Forcier transferred from his original high school to Scripps Ranch after his freshman year, and then, you know, played at Scripps Ranch the next three years. Our source on this: Tate Forcier and his interview with Tom for Hail To The Victors 2009. Our hobo quarterback needs to grow a beard and get on the tracks, man, before all the other hobos laugh at him when he says he hasn't been to El Paso.
HOBO #1: You've got to go to El Paso.
FORCIER: I keep hearing that but I've never been. I mostly stick around Scripps Ranch High School because I'm the quarterback there.
HOBO #2: LOL wait till I tell Weis the exact opposite of this.
HOBO #1: Word. I remember our days at Our Lady. Remember what it was like to consider the vague possibility of touching a woman, even if she was the metaphorical embodiment of a religion and not actually, you know, a person?
HOBO #2: No.
HOBO #1: No, me neither.
FORCIER: Yeah… how about that. I'm going to take off, I have to go throw some ridiculously accurate passes. [leaves]
HOBO #1: 40 year mistake, that guy.
Hobo #1 revealed! It's Tommy Kilborn, sometime EDSBS guest columnist:
I certainly respect what the Nevada Wolfpack did, but they just couldn’t hope to keep up with the brilliant scheming by Charlie Weis and his offensive staff. The energy in the stadium was unreal! I saw several alums even stand during plays because they were so excited, though they did sit down quickly and courteously when the ushers came along to settle things down. You can’t blame them, ushers: Charlie Weis football in its full glory has that effect on people.
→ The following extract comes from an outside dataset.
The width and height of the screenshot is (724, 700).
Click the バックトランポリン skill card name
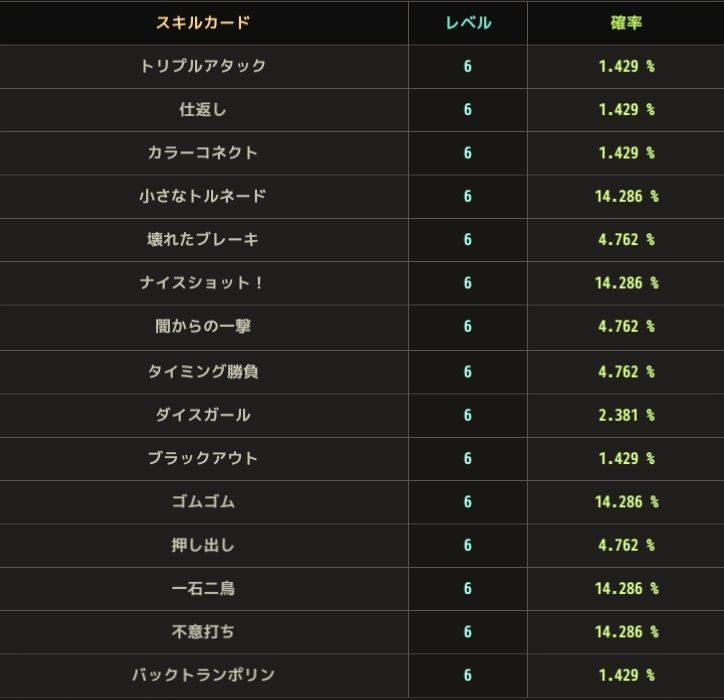[x=203, y=675]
As always, Kilborn is a brilliant non-parody of Notre Dame fans. NDNation is going to look at you very sternly, Orson.
Speakin' of the hobo. Guy seems to have a good grasp of both train routes and defenses:
Mmmm talky QB porn. Also Rotel ad. I don't think I've ever even seen Rotel available in local supermarkets, but buy anyway. HOBO QB DIRECTS YOU TO.
Etc.: There is now a blog dedicated to Microsoft Paint as it relates to Michigan football. As you might expect, it is spectacular. Future expansion was part of the Michigan Stadium renovation plans. Mustaches for Michigan came off.